Ian Malin
Clint Eastwood was driving down the LA Freeway listening to his car radio in 1971 when Roberta Flack’s version of The First Time Ever I Saw Your Face made him want to pull over for a closer listen. Eastwood was looking for songs for his directorial debut, the creepy Play Misty for Me, and he reckoned Flack’s slow, sensual version of the Ewan MacColl song could underscore a love scene between him and the actress Donna Mills.
Eastwood phoned the singer at her Virginia home and offered to pay her $2,000 for permission to use the song. Flack was happy enough but protested that her version was too slow and that she would like to re-record it. Eastwood disagreed and wanted the rendition which is twice the length of Peggy Seeger’s original. It was a good bit of business by Flack because The First Time Ever I Saw Your Face was to be a massive sleeper hit for her. It was originally a 1969 release on her album First Take but passed the record-buying public by.
Flack, who has died at the age of 88, knew the song from a version by a folk duo Joe & Eddie. The track was on their 1963 album Coast To Coast and it was bought to Flack’s attention by a friend, Donal Leace. Flack performed it in her set-list at Washington DC’s Pennsylvania Avenue club Mr Henry’s where she was hired as resident singer in 1968. Flack had been a junior high school teacher when she approached the jazz club’s then owner, Henry Yaffe, about her desire to follow her musical dream, and her career took off from there.
The First Time Ever I Saw Your Face was written by MacColl in 1957 for Peggy Seeger who was later to become his third wife. MacColl himself never recorded it. Seeger, who is still going strong at 89, performed the song in folk clubs around Britain. It sounds radically different from Flack’s majestic later interpretation which Peggy would always admit dwarfs her effort in every sense, and once Eastwood’s film had revived the fortunes of Flack’s song it would become the top-selling single in the US in 1972. With the lovely Killing Me Softly With His Song, Flack was now a star.
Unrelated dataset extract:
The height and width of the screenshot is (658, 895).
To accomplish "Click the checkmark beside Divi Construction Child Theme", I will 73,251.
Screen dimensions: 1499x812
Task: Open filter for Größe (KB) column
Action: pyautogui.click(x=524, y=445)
Flack was largely unknown this side of the Atlantic when The First Time Ever I Saw Your Face began to clamber up the British charts in the spring of 1972. But she had at least one British fan. Elton John, who had just hit the charts with Rocket Man, heard Flack’s version of Paul Simon’s Bridge Over Troubled Water from her album Quiet Fire and was so entranced that he sent her a fan letter. ‘Dear Roberta,’ he wrote. ‘I have never heard anything this beautiful in years...’
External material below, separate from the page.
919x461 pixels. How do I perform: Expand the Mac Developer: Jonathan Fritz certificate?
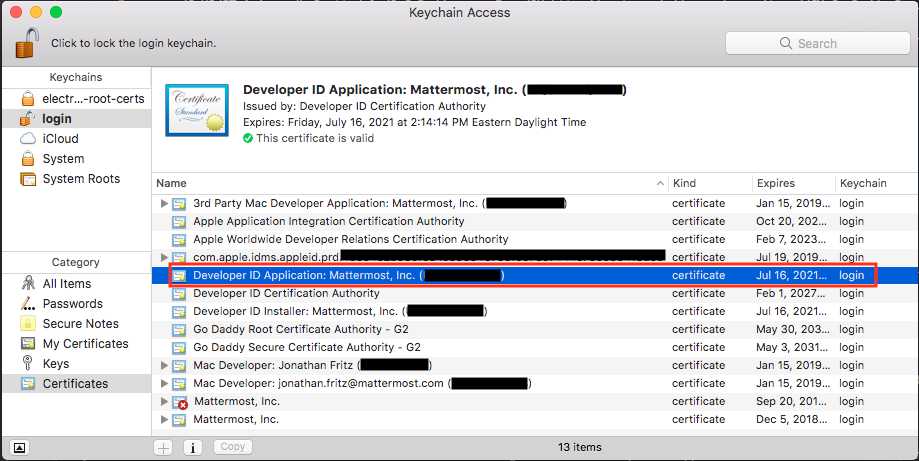click(165, 366)
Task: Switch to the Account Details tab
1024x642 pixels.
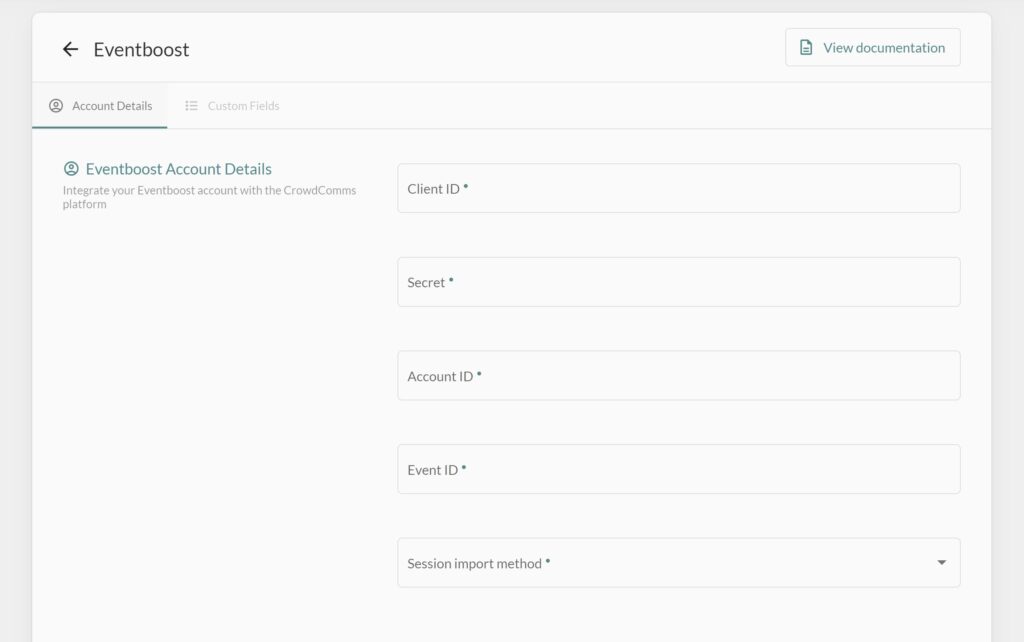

The First Time Ever I Saw Your Face and Bridge Over Troubled Water have a lot in common. The songs both slowly unspool and showcase the powerful and emotional qualities of Flack’s voice, the choir giving Bridge the texture of a hymn.
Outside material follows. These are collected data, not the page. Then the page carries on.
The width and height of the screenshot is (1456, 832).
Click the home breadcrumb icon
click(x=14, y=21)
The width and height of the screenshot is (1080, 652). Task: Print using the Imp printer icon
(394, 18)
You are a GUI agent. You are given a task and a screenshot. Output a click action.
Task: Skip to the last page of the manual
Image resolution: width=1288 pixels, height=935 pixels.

In her obituaries Flack has been described as a ‘soul singer’ but she was more than that. Like Elton John, she was a classically-trained pianist and her vocals demonstrated perfect pitch and clarity that make her versions of these two songs in particular so stunning. Flack had spent much of her young years listening to the soprano Leontyne Price. The Mississippi-born Price, a cousin of Dionne Warwick and Whitney Houston, was the first African-American soprano to receive international acclaim.
Flack was forever being compared with Aretha Franklin, a comparison that annoyed her. Franklin’s style had been developed by her upbringing in the Baptist church. Flack had been raised in a more restrained Methodist environment. Either way there have been plenty of fitting tributes in recent days to one of the great American singers of the second half of the 20th century.
The First Time Ever I Saw Your Face is a monumental reminder of her talent, a quiet but powerful love song that can still make the listener feel weak at the knees, the perfect antidote to our dark, troubling times. A host of artists, from Celine Dion and Shirley Bassey to Elvis Presley and George Michael, have recorded TFTEISYF but Flack’s reimagining is the gold standard.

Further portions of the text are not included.